Aku lantas menggas motorku, tapi... kali ini rasa penasaranku tak terbendung lagi. Aku berniat mengikutinya. sebenarnya, apa sih yang dilakukann adikku itu.
Mengapa adik kecilku itu akhir-akhir ini selalu meminta uang seribu-menolak jika diberi lebih oleh Bunda-dan selalu minta diturunkan di pinggir jalan meski belum benar-benar sampai di sekolahnya.
Ku amati dari jauh Iko terus berjalan. Bukannya menuju gerbang sekolah, tapi sedikit lebih ke samping. Mau ngapain sih!!
Akhirnya, ia terhenti sekitar 20 meter di depan. Aku lantas memarkir sembarang motorku dan bersembunyi di balik pohon pinang hias-mengintip...

Tapi tak terlihat olehku apa yang tengah ia lakukan?
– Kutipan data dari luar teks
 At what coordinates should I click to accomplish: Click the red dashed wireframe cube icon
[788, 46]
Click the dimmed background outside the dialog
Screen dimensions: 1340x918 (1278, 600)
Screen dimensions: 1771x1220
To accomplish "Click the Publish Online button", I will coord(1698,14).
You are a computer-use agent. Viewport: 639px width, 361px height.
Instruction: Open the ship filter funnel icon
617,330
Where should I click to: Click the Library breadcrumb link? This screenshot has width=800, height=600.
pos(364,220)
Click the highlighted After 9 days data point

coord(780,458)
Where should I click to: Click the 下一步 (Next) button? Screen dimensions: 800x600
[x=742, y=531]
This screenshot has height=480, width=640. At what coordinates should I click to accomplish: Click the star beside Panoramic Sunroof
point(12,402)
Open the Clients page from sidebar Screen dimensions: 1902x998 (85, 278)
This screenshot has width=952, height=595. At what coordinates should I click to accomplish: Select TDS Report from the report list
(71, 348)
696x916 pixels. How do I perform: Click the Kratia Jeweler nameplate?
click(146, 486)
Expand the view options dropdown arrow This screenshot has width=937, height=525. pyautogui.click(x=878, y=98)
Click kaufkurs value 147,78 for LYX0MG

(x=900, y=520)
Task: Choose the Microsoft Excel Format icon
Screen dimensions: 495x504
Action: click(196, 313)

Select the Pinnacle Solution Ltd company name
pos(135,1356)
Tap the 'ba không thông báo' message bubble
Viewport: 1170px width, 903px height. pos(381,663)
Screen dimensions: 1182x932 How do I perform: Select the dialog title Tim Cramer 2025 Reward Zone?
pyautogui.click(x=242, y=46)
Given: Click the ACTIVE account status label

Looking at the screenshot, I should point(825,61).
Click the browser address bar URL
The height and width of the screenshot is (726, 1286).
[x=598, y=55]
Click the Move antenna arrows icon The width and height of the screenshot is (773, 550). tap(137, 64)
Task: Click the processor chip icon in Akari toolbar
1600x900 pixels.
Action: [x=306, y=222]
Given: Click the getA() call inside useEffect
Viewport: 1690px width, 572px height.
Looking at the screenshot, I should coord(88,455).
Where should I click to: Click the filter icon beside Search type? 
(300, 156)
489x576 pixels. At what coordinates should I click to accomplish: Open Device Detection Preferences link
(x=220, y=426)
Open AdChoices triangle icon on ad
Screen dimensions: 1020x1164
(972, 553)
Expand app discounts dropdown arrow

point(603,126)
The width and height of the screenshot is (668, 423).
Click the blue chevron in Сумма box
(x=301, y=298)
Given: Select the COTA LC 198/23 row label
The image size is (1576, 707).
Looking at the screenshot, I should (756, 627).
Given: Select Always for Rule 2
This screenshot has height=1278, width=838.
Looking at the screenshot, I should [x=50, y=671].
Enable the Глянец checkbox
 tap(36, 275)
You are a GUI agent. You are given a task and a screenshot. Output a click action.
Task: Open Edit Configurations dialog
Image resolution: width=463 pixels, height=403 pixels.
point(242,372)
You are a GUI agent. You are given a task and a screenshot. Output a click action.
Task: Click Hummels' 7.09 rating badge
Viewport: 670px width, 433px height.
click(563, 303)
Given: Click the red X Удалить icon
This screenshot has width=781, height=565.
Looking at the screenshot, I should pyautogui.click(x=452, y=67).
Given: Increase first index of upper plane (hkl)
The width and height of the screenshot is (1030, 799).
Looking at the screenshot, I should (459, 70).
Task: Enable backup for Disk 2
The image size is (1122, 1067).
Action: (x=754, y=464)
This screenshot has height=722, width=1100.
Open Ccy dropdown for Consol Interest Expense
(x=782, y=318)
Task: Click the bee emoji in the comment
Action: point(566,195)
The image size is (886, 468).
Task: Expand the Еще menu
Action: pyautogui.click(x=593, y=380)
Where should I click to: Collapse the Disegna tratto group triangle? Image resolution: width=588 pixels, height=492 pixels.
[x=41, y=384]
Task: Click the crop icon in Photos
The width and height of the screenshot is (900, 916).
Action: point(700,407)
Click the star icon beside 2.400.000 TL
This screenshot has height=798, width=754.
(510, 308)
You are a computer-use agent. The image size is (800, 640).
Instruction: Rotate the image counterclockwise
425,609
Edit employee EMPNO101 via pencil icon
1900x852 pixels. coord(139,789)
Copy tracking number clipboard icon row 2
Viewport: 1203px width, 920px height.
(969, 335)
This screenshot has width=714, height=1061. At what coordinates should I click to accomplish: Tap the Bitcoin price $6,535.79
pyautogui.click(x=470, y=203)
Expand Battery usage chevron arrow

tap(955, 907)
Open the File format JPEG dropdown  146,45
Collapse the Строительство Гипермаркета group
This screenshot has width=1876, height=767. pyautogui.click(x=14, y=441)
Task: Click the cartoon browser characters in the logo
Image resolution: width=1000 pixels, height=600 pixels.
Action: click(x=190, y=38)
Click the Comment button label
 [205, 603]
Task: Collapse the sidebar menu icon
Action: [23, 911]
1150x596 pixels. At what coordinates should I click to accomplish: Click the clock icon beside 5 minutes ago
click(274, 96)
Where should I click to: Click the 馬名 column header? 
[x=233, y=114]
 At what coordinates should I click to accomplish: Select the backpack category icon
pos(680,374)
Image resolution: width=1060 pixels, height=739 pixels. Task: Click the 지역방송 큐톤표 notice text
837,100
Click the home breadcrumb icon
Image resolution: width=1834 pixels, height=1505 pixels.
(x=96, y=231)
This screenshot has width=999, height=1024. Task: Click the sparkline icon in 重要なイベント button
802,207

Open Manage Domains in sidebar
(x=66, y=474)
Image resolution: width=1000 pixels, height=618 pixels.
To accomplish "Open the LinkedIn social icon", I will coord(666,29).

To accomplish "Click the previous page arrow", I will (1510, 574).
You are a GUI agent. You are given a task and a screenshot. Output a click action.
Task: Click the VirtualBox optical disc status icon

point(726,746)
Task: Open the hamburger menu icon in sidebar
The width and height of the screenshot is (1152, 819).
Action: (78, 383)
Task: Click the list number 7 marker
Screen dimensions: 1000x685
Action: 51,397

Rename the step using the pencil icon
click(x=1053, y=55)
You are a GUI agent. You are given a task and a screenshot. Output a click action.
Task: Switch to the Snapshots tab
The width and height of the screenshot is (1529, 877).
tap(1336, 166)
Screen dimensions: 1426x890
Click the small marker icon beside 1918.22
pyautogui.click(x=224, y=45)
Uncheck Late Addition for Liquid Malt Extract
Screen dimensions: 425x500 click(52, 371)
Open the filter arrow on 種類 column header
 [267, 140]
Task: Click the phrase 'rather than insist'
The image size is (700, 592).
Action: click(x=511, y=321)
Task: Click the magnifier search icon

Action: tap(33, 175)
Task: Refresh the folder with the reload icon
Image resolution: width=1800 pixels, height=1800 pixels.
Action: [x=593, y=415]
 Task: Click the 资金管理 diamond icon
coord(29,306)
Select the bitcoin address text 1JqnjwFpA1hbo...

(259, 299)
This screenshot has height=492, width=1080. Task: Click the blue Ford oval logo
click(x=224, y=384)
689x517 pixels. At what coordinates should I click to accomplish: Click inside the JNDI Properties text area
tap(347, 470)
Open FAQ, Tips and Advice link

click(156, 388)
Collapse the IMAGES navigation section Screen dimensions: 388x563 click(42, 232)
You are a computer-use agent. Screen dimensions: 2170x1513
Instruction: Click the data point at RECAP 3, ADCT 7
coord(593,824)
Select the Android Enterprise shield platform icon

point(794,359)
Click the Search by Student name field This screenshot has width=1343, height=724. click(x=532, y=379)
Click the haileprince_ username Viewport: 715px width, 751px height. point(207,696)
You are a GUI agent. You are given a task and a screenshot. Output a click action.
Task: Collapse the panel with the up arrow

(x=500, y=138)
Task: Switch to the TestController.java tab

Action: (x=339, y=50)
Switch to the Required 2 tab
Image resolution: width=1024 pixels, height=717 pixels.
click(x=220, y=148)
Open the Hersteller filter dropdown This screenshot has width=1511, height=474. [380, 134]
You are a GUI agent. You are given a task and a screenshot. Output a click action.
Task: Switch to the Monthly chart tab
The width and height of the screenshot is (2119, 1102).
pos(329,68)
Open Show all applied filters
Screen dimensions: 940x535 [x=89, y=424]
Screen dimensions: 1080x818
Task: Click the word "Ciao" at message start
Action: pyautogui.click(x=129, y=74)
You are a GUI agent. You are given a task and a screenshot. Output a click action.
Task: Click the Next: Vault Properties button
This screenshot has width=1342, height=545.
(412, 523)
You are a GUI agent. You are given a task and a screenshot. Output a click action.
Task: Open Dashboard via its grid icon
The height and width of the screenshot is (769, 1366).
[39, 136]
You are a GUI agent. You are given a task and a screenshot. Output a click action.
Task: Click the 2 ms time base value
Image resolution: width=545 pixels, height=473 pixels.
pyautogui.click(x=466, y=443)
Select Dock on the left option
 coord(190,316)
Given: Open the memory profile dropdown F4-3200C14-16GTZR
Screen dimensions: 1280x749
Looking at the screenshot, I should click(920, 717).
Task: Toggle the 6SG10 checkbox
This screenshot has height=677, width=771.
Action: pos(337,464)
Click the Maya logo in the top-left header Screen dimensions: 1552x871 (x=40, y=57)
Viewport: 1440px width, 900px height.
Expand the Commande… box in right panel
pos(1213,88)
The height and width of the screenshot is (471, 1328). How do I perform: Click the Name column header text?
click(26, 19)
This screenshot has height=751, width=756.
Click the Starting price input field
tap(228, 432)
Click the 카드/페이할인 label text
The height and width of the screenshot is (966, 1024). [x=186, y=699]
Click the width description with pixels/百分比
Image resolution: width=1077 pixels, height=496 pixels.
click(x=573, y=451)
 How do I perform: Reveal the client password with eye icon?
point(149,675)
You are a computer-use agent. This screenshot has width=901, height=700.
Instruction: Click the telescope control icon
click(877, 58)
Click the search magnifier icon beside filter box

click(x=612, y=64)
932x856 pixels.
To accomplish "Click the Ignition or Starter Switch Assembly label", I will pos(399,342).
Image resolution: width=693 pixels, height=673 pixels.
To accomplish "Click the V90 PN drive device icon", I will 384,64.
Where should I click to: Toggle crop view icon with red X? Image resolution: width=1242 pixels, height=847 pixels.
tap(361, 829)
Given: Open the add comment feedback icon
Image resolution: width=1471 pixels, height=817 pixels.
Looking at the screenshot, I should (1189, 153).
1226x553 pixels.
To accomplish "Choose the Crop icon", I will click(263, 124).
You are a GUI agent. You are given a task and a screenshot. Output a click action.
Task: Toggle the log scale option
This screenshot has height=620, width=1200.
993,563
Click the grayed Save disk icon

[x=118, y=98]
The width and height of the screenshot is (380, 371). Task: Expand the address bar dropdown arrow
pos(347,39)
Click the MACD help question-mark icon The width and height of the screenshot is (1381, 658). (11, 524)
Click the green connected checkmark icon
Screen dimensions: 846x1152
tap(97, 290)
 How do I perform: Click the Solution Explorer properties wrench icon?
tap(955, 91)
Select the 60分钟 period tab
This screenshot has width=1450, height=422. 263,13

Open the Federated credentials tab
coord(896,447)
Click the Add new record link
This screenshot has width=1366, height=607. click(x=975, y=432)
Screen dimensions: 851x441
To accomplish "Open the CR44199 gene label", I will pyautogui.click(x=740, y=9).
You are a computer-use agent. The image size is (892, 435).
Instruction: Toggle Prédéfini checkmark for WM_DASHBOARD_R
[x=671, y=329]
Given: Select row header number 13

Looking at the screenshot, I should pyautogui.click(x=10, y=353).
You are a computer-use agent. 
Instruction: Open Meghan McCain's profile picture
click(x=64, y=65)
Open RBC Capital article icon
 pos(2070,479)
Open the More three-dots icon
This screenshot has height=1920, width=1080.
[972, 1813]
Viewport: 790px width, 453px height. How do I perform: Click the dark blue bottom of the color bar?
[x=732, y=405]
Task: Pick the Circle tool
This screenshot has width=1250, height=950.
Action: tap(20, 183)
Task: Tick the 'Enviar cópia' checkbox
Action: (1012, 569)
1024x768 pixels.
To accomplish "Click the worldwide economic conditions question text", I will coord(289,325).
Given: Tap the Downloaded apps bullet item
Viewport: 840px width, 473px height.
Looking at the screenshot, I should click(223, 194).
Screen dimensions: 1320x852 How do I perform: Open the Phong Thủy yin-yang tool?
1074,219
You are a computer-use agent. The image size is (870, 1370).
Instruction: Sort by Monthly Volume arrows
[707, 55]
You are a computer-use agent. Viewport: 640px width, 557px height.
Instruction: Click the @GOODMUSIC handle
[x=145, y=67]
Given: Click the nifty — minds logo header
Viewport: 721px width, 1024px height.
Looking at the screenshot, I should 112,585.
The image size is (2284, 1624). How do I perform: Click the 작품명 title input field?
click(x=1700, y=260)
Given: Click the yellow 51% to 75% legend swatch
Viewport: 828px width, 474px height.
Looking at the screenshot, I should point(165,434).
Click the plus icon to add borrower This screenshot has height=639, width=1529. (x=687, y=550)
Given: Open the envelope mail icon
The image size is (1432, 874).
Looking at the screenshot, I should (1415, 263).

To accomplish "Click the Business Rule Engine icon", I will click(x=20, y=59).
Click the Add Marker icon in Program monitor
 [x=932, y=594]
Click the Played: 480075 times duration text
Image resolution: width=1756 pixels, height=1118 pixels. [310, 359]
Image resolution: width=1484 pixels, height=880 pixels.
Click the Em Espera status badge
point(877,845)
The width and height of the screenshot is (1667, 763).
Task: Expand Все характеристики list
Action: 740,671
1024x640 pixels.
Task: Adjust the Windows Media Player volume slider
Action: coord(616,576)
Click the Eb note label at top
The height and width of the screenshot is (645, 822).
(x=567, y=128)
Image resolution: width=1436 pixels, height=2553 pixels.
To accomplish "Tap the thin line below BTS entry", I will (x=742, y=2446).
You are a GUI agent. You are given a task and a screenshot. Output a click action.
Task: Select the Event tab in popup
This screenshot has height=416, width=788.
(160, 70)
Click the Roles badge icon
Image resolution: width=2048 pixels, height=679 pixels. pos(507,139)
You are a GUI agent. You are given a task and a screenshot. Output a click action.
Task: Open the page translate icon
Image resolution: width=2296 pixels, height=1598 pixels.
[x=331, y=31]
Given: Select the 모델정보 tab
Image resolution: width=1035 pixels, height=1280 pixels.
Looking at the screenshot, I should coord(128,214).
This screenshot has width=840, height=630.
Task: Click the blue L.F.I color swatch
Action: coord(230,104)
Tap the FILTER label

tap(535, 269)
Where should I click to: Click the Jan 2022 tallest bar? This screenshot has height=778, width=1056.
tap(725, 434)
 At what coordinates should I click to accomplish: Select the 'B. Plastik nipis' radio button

Lantas Iko berjalan kembali, kini menuju gerbang sekolah. Dan masuk ke dalam komplek. Aku lantas berlari mengendap-endap menuju tempat ia singgah tadi.
"Sebenarnya anak itu naruh apa sih tadi..." pikirku sebab tadi aku melihatnya merogoh saku dan mengulurkannya pada seorang yang asik duduk di bawah pohon di sana.
Akhirnya aku sampai...
Aku tercekat. Dihadapku ada seorang wanita tua tengah duduk-sambil menggendong anaknya dengan sehelai kain panjang. Mereka tampak sangat lusuh dan kumuh. Wanita itu menatapku...
"Sedekah dek..." ucapnya lirih.
Sorenya, sepulang sekolah, kuputuskan mengatakan ini pada Bunda.
"Iko...sini sayang" panggil Bunda ketika melihatnya pulang bermain.
"Iko... Bunda mau tanya. Tapi harus janji jawab yang jujur ya" ucap Bunda. Aku duduk di dekat Bunda.
"Iya. Kan kata Ustadz Hasan gk boleh bohong. Apalagi sama orangtua" jawabnya polos sambil melirikku. Aku hanya tersenyum.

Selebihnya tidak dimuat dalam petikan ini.